Why I asked her to name a responsible party I do not know. I realize this line of questioning was not productive, but it did buy me some more time. And while it may be irrelevant, I can tell you this – the mom of the “alleged culprit” would have fallen over faster than me if she had heard her own 5 year-old share the same sentiment.
So there we sat, blame cast on a sweet, unsuspecting 5 year-old, and I was still left scrambling for some way to address this wildly inappropriate comment. Needless to say, I was pretty relieved to be interrupted by the ENT.
20 minutes later, with tootsie pops in hand, we headed to the car, and I just had to ask:
“What were you saying about making a sassy face so boys will like you? I don’t understand.”
“Mom, when you’re sassy you do this.” She proceeded to walk ahead of me swinging her hips from side to side.

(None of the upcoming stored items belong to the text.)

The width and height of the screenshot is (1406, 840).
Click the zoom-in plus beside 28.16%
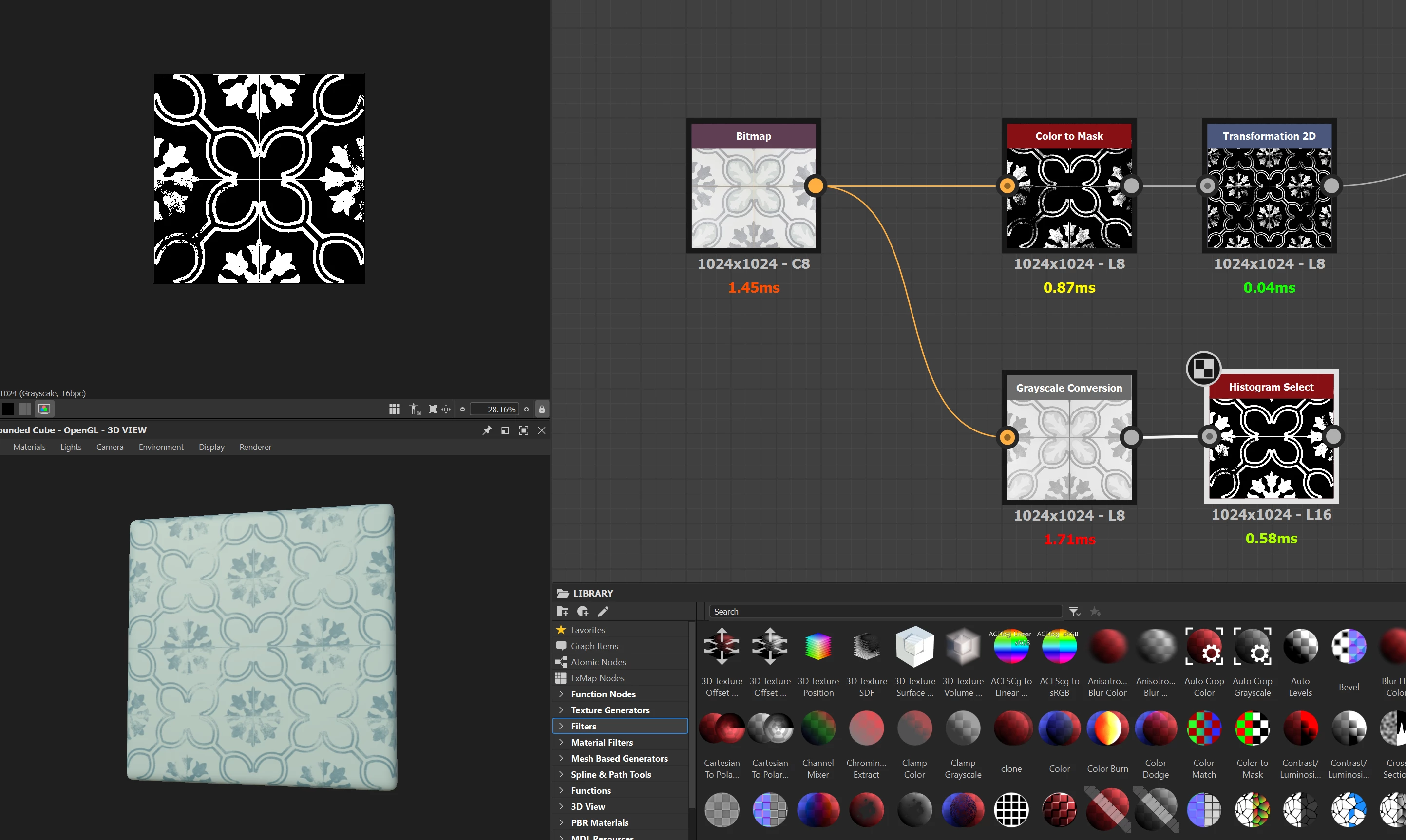pos(526,409)
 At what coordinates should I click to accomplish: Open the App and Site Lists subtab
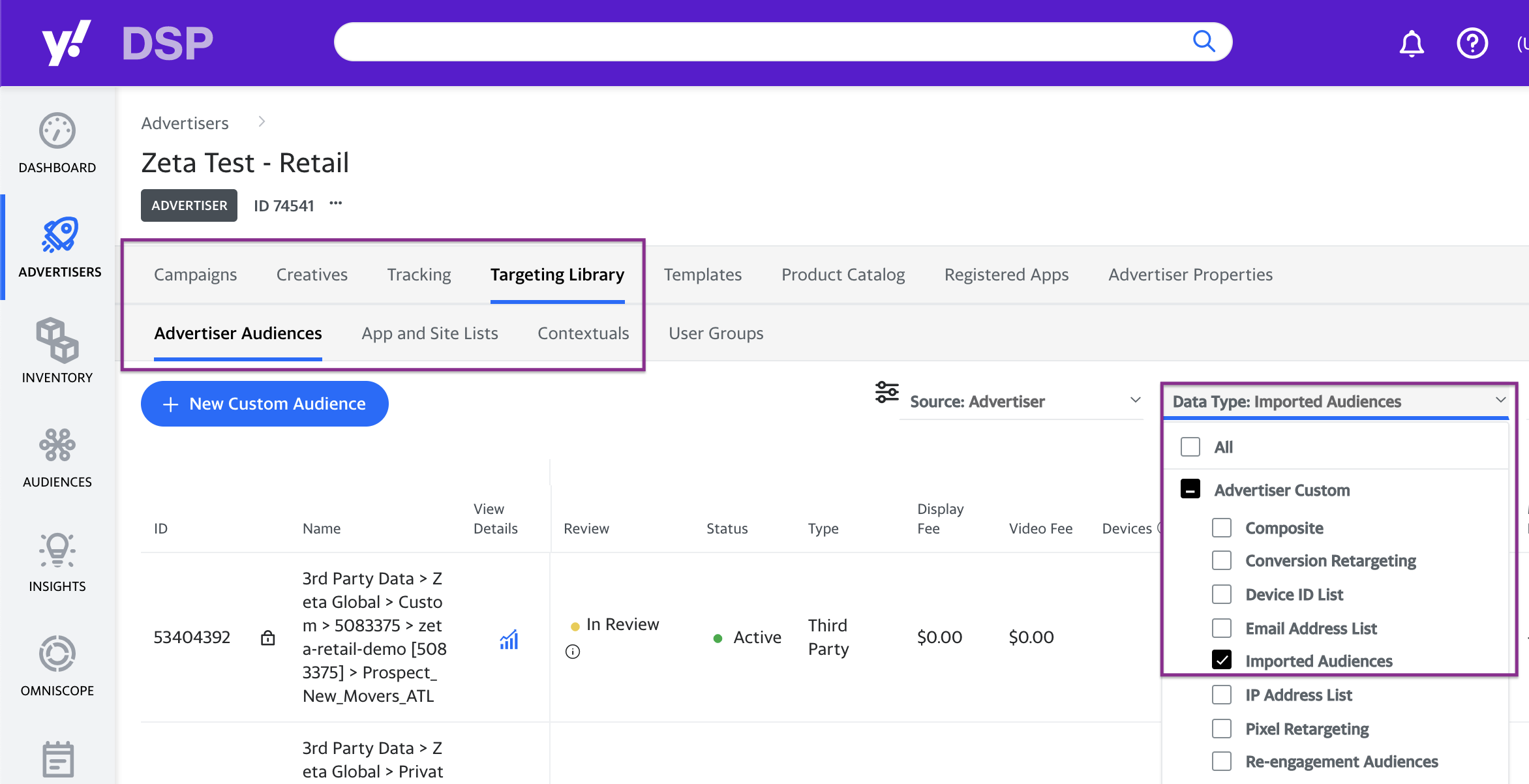[430, 333]
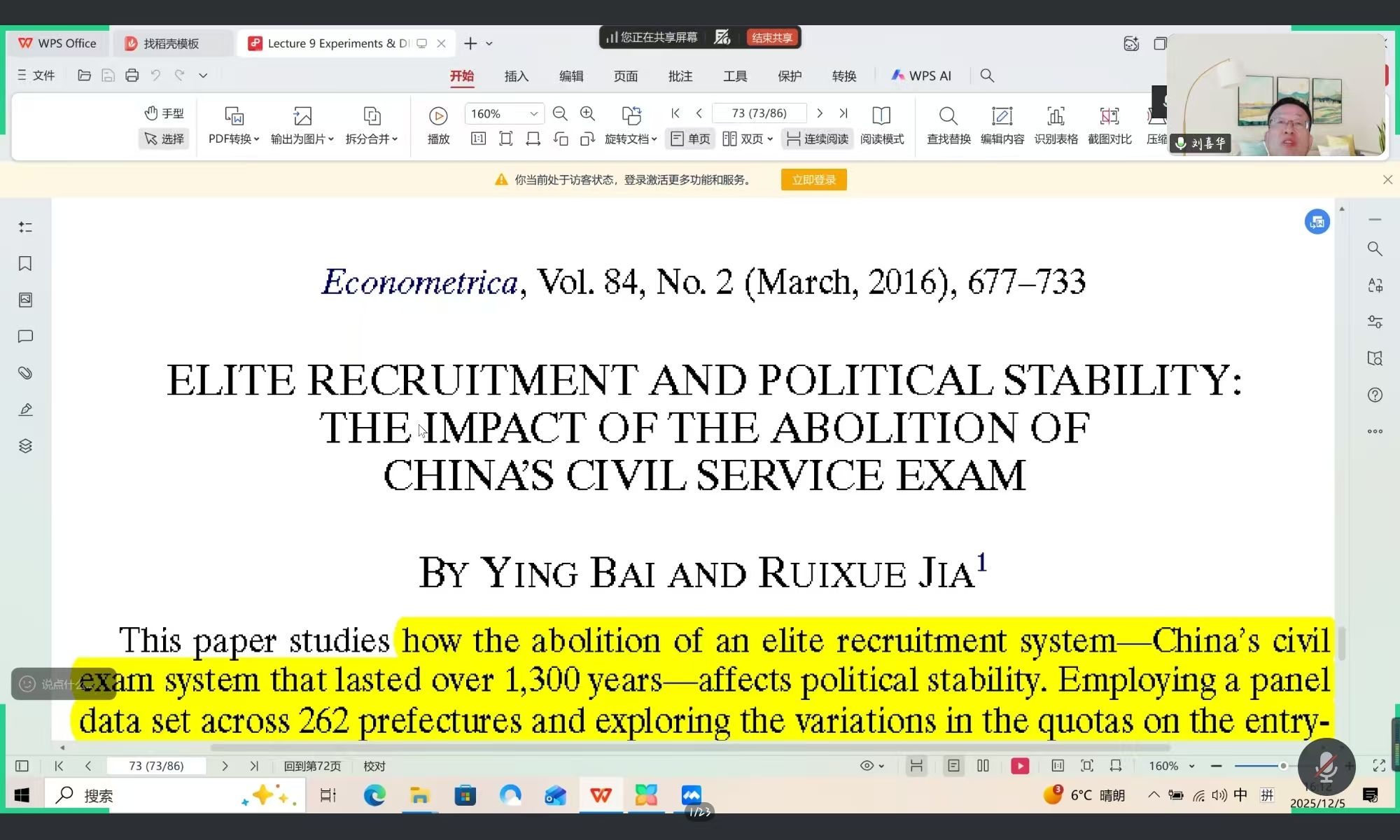Select the hand tool mode
This screenshot has width=1400, height=840.
point(164,113)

“Why would boys like you if you made a silly face or walked funny?”
“I don’t know.”
“Well….what do boys do that makes you like them?”
“They have good ideas.”
“Right. Well you have good ideas too. You always have something fun you want to do. You’re a creative, smart and nice kid. That’s why your buddies like you – girls AND boys.”
I desperately want my daughters to have healthy friendships with both boys and girls. I want them to enjoy their childhood as children – free of inappropriate, adult-themed nuances and downright wrong sexually explicit messages. In no way do I think it is remotely funny or cute to put a romantic twist on children’s friendships. Five-Years-Old! She is nowhere near developmentally ready to have romantic feelings – cognitively, emotionally, physically…..And for that matter, when she is, I hope she never, ever, ever thinks a relationship is about acting a certain way or doing “something” to get someone to like you. YIKES! I know I can’t filter all the messages my kids receive, so I best start preparing to respond to the unsavory ones now. So tell me – what would you have said???